Digitization allows access to materials like this that are too fragile to be handled safely for general viewing and research.
Different items within a collection can be displayed together in Searchworks. View all of the issues of Nick Carter Stories that DPG has digitized here. See all of the dime novels that DPG digitized here, including the many newspaper-format story papers.
Note that many dime novels and story papers are extremely dated, and regularly contain racist imagery and text. They are an interesting and valuable window into the unfortunately common attitudes of regular people at the time, being much more raw and unpolished than the literary works of the period that have stood the test of time and are still commonly read today. Dime novels were cheap entertainment for the masses and much like television today, they reflected the attitudes and beliefs of the people who consumed them in great numbers.
Late 19th and early 20th century Asian diaspora books published in San Francisco
Early works by Yone Noguchi
These are the first published works by Yone Noguchi, poet and father to noted sculptor and designer Isamu Noguchi.
Noguchi's poems were first published in the San Francisco magazine The Lark, issues 15 and 17. This collection of issues of The Lark was bound together very tightly, making it impossible to image the entire page.
Stanford's copy of Seen & Unseen was gifted by Noguchi to Joaquin Miller, who was a friend to Noguchi - Noguchi lived in a cabin on Miller's estate in the Oakland hills, which is now a park named after Miller.
Book of Chinese folk songs
This book of Chinese folk songs was published in San Francisco in 1915, and features a beautiful cover. Because the binding is very pliable and in good condition, we were able to image the pages as spreads, which we felt in this case better captured the physical object. This book reads right to left (RTL), which is fully supported by the online viewer.
Special cases
Book with inserted loose items (ephemera)
This book, "The Representative Men of the Philippines", contained several inserted items, possibly used as bookmarks, and a large photo print. When the book was cataloged, the inserted items were removed and housed separately in archival envelopes, but their original positions within the book were noted - so when DPG digitized the book, we were able to place the items back inside the book where they had originally been found. They were also photographed separately and included at the end.
Item with circular/spiral binding
The nature of circular/spiral-bound items allows us to easily image them as a spread (if they are not too large), and we then have the option when cropping the images to do a perfect split down the center - the left and right pages are separate images, but join back together perfectly in the viewer.

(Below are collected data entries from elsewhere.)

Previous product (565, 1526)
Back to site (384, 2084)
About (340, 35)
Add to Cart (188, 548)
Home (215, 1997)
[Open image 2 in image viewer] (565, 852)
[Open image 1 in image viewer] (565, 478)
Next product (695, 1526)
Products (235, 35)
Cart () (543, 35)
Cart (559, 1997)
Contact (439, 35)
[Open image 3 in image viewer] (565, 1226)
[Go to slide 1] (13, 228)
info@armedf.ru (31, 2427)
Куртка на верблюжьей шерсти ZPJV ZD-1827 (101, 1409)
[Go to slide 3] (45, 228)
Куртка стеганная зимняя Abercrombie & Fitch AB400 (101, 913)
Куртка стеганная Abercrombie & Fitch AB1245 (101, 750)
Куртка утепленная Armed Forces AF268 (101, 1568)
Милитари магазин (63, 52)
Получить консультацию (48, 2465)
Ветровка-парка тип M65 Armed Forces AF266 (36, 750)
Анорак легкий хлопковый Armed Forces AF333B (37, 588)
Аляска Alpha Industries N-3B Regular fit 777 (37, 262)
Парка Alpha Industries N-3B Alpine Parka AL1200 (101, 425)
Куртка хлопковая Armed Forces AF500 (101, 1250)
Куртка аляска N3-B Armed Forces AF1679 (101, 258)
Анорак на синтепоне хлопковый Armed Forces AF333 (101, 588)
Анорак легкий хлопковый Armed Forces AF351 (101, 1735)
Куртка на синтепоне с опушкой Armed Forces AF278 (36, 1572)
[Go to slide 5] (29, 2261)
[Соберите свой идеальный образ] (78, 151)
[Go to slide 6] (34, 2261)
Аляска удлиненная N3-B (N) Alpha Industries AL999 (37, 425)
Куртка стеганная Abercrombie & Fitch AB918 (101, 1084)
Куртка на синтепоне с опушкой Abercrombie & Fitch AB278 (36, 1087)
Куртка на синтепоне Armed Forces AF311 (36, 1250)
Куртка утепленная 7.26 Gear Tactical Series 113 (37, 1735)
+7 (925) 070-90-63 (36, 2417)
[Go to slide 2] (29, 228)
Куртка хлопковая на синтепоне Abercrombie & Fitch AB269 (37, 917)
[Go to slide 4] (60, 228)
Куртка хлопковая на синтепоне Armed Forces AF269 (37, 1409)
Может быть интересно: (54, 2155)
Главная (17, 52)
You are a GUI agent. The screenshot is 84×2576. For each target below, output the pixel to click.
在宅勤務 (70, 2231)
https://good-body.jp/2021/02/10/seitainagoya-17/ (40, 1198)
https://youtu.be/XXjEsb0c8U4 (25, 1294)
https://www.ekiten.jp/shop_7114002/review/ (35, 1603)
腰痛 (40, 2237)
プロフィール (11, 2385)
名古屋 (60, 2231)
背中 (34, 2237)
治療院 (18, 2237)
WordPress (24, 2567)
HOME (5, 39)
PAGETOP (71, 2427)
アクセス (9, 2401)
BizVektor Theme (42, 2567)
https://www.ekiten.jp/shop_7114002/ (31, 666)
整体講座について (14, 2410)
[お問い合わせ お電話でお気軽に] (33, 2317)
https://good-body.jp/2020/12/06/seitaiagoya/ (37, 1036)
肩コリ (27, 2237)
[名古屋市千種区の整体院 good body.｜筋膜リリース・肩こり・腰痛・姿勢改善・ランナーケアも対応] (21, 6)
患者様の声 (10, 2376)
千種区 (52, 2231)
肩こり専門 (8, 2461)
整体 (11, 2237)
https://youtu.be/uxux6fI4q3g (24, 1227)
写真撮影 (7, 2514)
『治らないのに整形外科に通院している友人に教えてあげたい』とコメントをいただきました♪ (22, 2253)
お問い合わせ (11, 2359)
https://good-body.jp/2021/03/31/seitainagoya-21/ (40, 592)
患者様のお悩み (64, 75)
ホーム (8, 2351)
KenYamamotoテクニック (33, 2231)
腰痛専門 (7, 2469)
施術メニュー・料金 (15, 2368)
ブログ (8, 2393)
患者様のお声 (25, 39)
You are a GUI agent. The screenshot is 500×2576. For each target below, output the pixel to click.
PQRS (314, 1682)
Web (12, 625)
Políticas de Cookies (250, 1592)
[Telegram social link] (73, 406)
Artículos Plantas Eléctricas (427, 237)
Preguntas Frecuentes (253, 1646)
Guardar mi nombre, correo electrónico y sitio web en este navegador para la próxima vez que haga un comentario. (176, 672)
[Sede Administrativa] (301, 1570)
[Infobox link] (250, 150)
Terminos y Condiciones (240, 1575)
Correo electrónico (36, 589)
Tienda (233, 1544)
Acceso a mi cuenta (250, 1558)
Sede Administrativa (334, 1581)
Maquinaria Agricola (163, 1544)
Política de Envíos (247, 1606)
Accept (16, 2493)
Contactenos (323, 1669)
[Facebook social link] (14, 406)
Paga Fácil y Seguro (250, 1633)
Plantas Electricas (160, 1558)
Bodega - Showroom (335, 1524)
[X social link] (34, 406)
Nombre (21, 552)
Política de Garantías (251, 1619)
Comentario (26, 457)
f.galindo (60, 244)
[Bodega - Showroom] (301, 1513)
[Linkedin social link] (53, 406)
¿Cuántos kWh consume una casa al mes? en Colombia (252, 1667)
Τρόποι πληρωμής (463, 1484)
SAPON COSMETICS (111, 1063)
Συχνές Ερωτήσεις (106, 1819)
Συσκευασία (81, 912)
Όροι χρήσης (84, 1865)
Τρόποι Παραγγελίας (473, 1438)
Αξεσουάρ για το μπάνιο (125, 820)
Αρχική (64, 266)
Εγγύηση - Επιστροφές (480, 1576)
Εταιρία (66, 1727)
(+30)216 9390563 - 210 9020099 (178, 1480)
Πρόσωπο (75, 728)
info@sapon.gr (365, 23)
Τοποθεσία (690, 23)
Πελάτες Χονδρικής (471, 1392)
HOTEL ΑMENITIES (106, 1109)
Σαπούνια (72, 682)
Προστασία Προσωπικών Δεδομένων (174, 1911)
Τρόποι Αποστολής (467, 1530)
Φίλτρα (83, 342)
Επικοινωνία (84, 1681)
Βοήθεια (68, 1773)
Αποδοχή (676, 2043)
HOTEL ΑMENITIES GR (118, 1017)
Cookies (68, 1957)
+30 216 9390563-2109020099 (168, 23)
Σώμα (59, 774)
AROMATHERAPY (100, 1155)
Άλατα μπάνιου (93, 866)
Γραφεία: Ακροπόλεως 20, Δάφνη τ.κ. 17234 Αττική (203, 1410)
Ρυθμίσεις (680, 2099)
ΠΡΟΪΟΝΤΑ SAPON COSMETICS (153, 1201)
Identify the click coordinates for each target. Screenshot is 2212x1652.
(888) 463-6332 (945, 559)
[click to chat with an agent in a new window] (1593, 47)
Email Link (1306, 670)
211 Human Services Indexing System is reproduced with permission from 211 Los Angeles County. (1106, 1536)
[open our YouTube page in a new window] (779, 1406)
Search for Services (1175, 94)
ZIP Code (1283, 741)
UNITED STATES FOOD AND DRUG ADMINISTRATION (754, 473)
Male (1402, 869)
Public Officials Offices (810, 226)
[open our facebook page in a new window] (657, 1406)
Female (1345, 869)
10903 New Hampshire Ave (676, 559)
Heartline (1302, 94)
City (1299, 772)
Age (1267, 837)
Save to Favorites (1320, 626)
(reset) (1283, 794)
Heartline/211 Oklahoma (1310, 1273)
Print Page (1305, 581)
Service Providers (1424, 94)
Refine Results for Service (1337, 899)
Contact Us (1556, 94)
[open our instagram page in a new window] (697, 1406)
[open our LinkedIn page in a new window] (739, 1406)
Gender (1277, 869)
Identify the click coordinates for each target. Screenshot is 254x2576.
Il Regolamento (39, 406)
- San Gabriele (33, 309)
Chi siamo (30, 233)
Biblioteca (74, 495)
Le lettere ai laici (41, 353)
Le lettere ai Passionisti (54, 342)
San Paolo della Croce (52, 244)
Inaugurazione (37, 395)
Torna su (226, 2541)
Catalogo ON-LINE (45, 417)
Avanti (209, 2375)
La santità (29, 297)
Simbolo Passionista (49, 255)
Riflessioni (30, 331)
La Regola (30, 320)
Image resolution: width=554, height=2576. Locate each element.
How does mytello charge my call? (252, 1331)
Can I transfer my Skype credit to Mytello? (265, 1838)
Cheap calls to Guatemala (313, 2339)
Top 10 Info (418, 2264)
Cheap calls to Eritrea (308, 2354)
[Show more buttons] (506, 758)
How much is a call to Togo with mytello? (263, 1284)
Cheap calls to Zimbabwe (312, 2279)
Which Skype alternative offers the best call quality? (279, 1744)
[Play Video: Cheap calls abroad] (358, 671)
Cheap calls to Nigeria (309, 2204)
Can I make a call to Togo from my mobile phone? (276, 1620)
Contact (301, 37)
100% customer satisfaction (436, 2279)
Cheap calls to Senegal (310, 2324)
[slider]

This option is unique to circular bindings because of the buffer that the spirals provide - with other items imaged as spreads, such as the George White diaries shown earlier, it is nearly impossible in post-processing to create that perfect split down the middle.
Oversized archival document bound at top
From Stanford University Archives. "Bound object" does not just mean books, and DPG has worked on materials featuring many types of binding.
Bound object that is no longer bound
This sample book of paint colors and designs for locomotives was originally bound, but the binding no longer exists. In most cases we will take the pages out to image one by one, as seen here, rather than leaving them in a stack.